▸ **Rows on where targets appear**:
────────────────
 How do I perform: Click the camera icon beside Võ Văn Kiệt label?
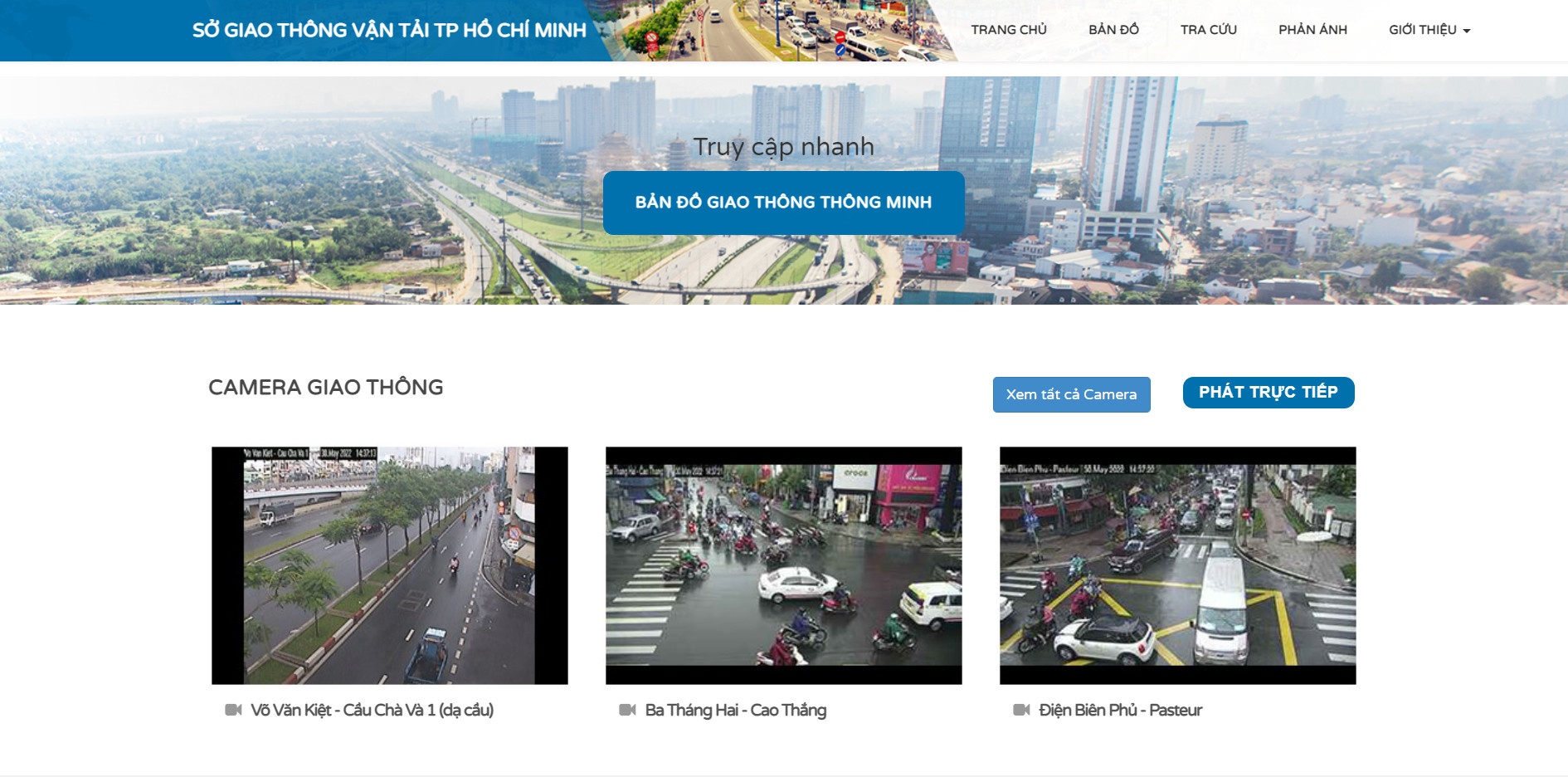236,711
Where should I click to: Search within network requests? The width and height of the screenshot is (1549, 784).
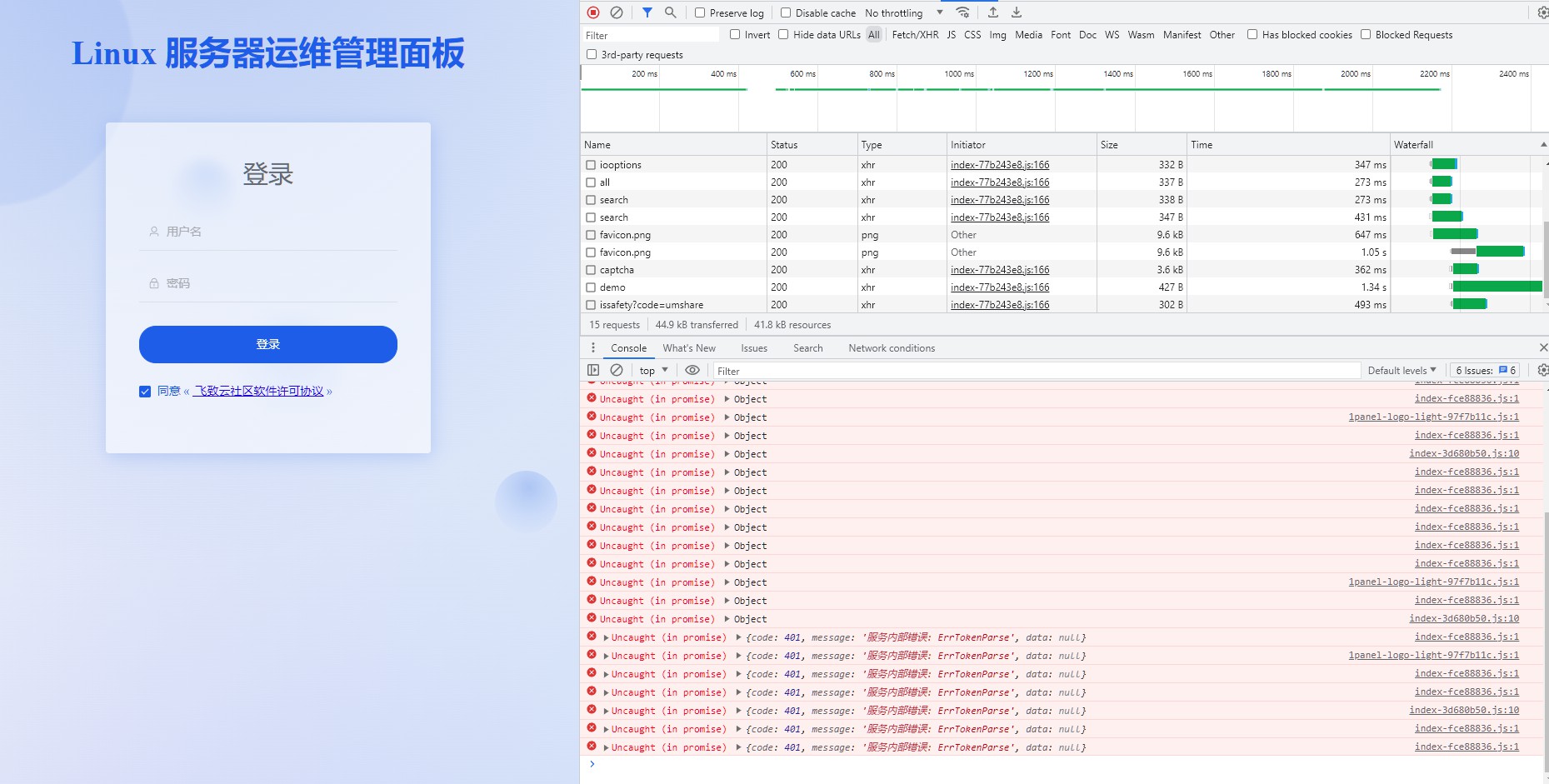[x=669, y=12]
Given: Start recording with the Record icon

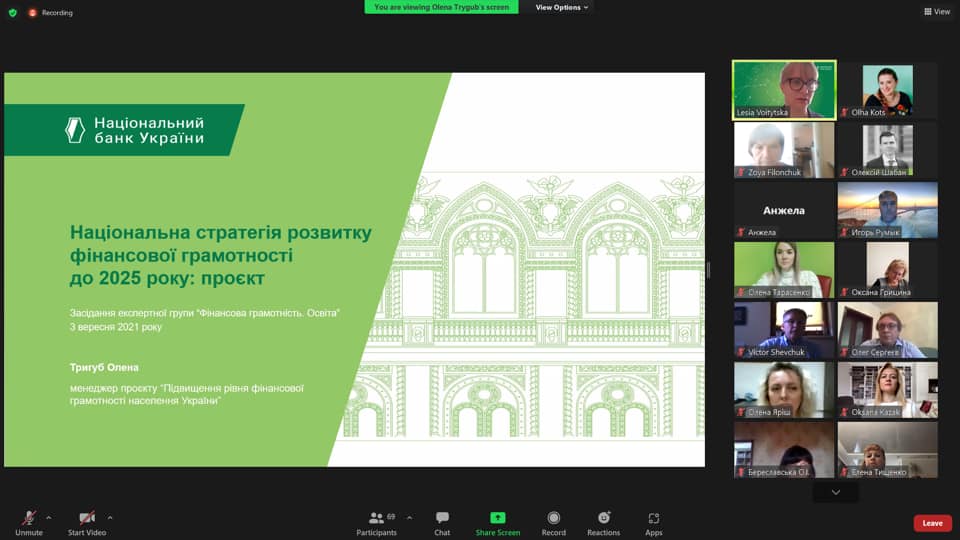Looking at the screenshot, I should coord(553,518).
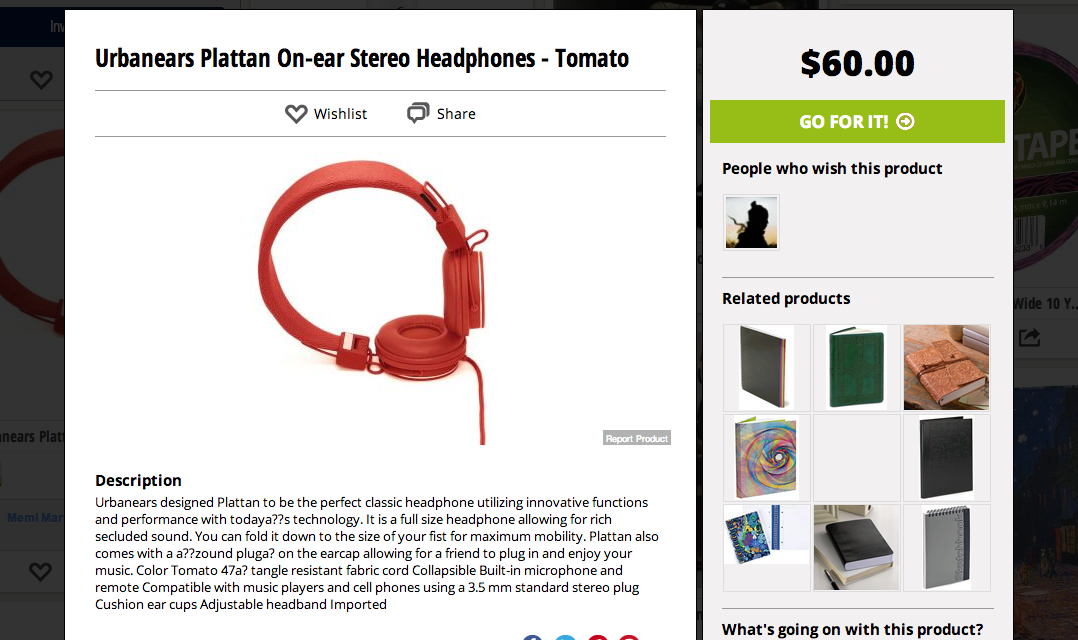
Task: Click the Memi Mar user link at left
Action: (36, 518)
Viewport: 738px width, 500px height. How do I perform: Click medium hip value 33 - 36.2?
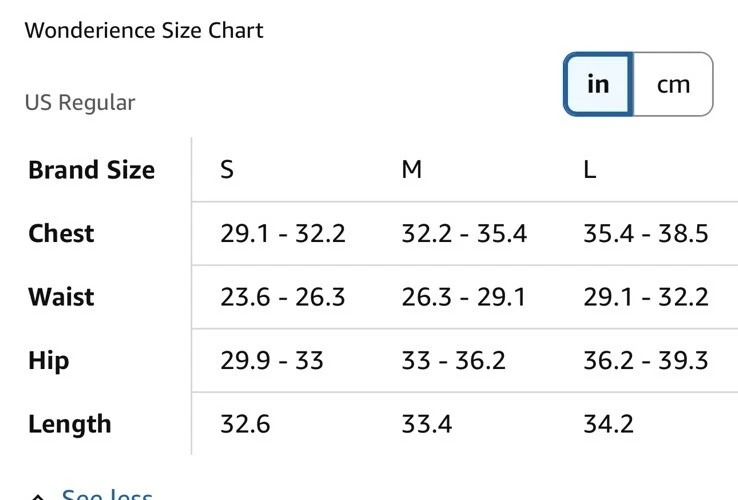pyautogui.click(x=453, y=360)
────────────────
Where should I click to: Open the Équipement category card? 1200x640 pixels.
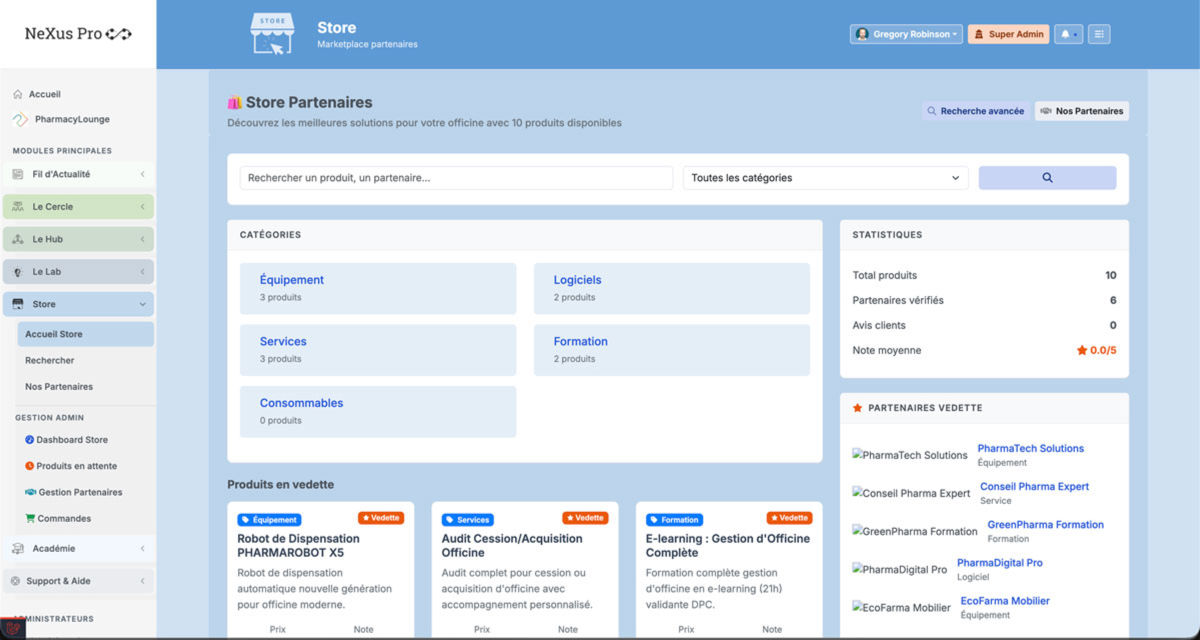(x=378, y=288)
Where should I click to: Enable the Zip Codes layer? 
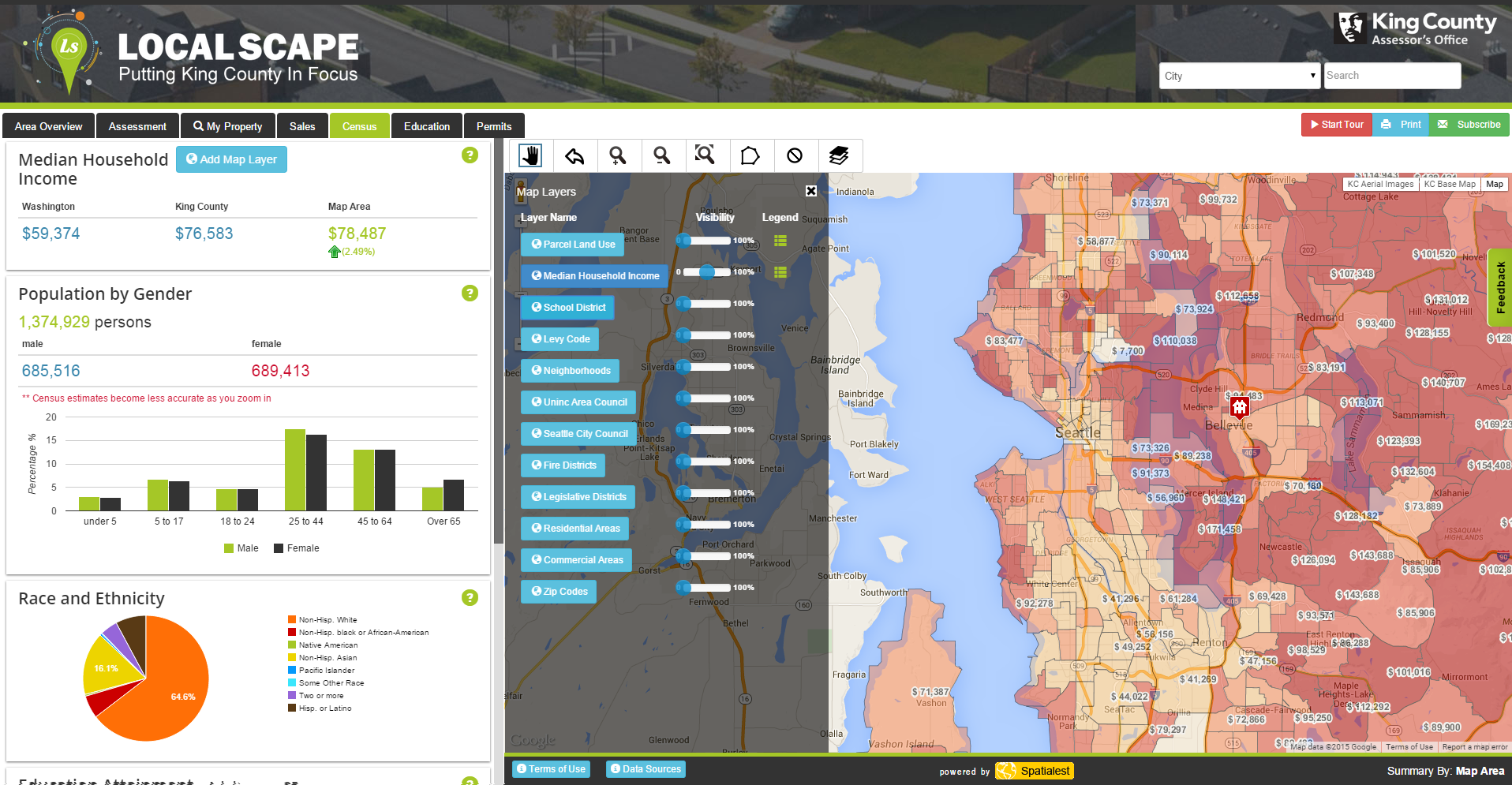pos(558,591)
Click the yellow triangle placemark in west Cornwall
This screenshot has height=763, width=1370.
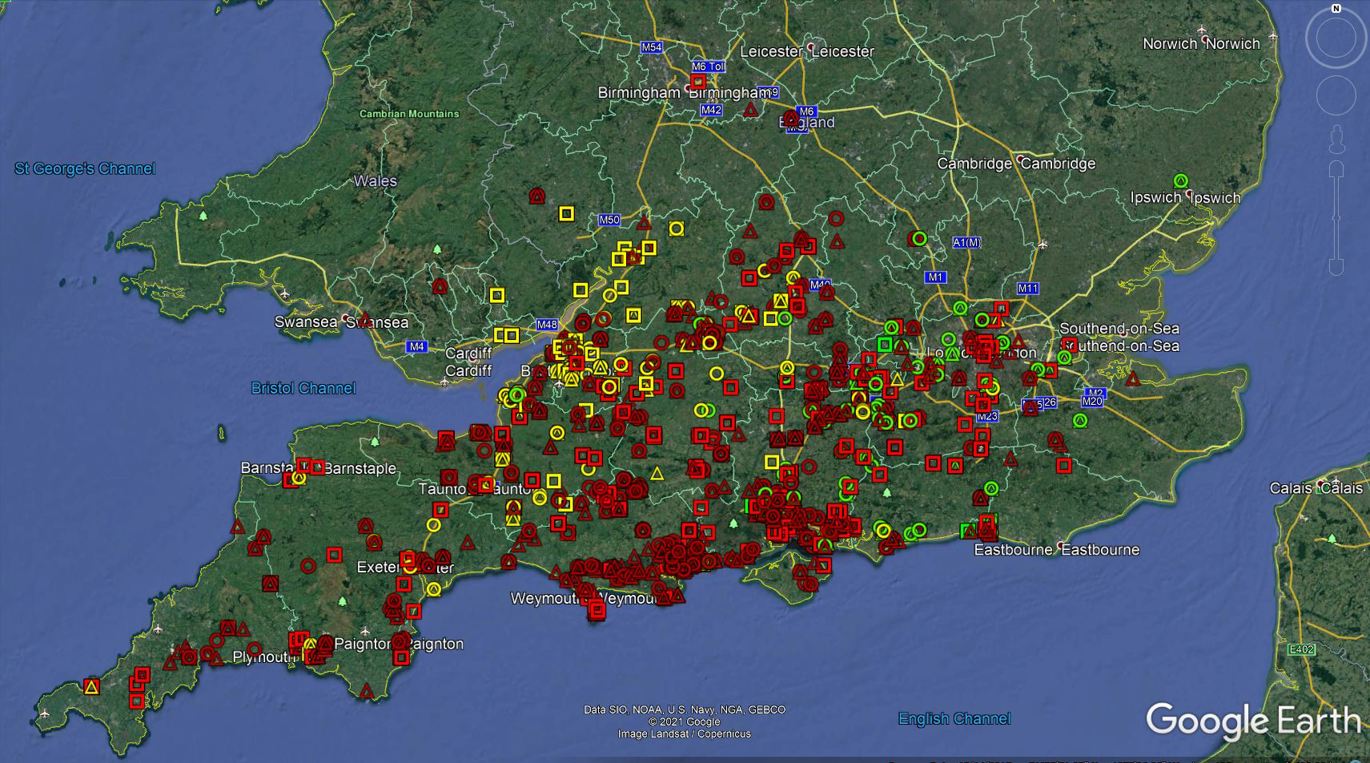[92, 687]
────────────────
▸ **Prompt**: Return the entries verbatim, beginning at the line that has "Viewport: 738px width, 500px" and stopping after the line that has "pyautogui.click(x=453, y=360)". Leave the pictures out of your answer.

▸ **Result below**:
Viewport: 738px width, 500px height. How do I perform: Click medium hip value 33 - 36.2?
pyautogui.click(x=453, y=360)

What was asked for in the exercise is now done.